The task:
Lines containing the word "computer" are to be copied from the data below.
____ Input records
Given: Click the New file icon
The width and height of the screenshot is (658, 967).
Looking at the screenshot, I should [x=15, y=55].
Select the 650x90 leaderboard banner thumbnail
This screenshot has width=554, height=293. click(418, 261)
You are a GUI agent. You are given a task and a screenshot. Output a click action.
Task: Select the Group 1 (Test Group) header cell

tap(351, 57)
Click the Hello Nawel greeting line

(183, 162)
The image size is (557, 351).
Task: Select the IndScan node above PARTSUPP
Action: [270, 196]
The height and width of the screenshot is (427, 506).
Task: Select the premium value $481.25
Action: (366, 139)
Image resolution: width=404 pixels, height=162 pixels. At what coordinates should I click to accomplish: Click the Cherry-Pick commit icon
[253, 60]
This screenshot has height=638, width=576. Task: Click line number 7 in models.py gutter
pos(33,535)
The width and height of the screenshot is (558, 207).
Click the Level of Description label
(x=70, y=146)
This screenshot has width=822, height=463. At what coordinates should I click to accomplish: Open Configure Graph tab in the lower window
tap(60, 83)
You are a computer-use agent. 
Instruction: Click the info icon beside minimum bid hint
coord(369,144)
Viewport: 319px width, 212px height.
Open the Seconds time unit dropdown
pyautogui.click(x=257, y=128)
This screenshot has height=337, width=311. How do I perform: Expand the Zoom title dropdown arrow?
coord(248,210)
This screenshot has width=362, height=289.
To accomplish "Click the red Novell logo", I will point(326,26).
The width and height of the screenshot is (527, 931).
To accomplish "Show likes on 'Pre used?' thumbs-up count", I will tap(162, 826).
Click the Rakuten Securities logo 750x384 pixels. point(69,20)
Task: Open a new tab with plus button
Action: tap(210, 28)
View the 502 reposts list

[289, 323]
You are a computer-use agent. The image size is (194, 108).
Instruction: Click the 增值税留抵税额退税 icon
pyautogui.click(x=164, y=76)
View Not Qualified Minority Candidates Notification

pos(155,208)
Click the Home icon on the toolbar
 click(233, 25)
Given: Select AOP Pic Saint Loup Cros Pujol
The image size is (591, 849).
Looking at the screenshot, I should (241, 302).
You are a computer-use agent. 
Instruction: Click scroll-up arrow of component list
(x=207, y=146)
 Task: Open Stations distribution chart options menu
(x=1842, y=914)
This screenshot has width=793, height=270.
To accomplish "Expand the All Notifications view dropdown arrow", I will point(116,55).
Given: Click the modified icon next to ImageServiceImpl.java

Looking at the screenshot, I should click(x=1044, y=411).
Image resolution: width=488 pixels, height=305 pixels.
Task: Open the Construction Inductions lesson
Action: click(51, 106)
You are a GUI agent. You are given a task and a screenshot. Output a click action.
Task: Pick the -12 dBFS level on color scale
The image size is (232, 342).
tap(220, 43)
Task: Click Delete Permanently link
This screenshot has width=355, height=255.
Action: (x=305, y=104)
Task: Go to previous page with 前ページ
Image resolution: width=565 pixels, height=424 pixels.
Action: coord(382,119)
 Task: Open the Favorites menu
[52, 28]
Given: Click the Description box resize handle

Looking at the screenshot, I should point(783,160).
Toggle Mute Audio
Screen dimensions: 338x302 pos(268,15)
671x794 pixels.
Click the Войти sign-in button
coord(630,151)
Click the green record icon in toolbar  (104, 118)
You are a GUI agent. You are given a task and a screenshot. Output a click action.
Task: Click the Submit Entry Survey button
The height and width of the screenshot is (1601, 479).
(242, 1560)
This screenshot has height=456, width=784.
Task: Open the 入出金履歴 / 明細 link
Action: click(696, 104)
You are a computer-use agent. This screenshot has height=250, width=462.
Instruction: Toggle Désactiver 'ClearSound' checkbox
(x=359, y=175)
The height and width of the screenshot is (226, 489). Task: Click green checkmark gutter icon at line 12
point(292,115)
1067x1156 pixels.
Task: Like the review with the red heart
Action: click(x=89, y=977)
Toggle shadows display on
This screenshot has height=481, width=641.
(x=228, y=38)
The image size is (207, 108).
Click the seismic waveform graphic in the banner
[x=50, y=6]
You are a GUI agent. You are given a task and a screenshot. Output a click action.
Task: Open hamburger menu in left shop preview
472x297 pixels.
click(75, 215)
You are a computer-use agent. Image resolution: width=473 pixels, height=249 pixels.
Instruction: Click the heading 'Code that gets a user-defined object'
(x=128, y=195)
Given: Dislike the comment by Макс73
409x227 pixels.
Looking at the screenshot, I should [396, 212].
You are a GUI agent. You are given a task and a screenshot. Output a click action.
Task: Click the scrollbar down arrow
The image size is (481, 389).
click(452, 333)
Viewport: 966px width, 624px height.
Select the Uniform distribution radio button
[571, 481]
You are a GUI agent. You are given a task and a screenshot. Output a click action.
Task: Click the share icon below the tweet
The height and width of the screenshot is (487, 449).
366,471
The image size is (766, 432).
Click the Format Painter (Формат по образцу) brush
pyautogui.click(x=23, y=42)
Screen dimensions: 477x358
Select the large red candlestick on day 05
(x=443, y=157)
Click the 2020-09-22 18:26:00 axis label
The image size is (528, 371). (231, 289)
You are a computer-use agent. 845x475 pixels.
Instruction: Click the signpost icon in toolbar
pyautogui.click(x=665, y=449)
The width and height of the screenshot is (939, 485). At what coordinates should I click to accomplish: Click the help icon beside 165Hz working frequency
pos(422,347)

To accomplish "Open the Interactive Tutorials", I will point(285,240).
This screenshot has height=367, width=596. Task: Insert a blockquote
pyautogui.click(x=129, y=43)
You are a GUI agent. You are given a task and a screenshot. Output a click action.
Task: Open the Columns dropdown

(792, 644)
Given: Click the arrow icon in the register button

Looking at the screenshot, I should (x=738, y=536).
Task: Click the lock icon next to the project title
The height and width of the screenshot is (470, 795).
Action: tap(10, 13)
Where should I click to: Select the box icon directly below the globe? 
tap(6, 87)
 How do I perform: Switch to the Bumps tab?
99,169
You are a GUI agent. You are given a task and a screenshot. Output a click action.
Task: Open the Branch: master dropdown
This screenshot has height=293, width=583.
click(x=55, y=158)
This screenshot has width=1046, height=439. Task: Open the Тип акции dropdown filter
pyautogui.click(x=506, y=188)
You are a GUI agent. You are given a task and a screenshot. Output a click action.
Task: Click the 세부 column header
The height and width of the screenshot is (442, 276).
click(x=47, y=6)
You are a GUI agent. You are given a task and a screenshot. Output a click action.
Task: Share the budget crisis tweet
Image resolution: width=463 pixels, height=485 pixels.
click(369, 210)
________
Task response:
You are a computer-use agent. 
You are a computer-use agent. The image size is (194, 108).
You are a computer-use agent. 
You are a computer-use agent. This screenshot has height=250, width=462.
You are a computer-use agent. Image resolution: width=473 pixels, height=249 pixels.
You are a computer-use agent. 845x475 pixels.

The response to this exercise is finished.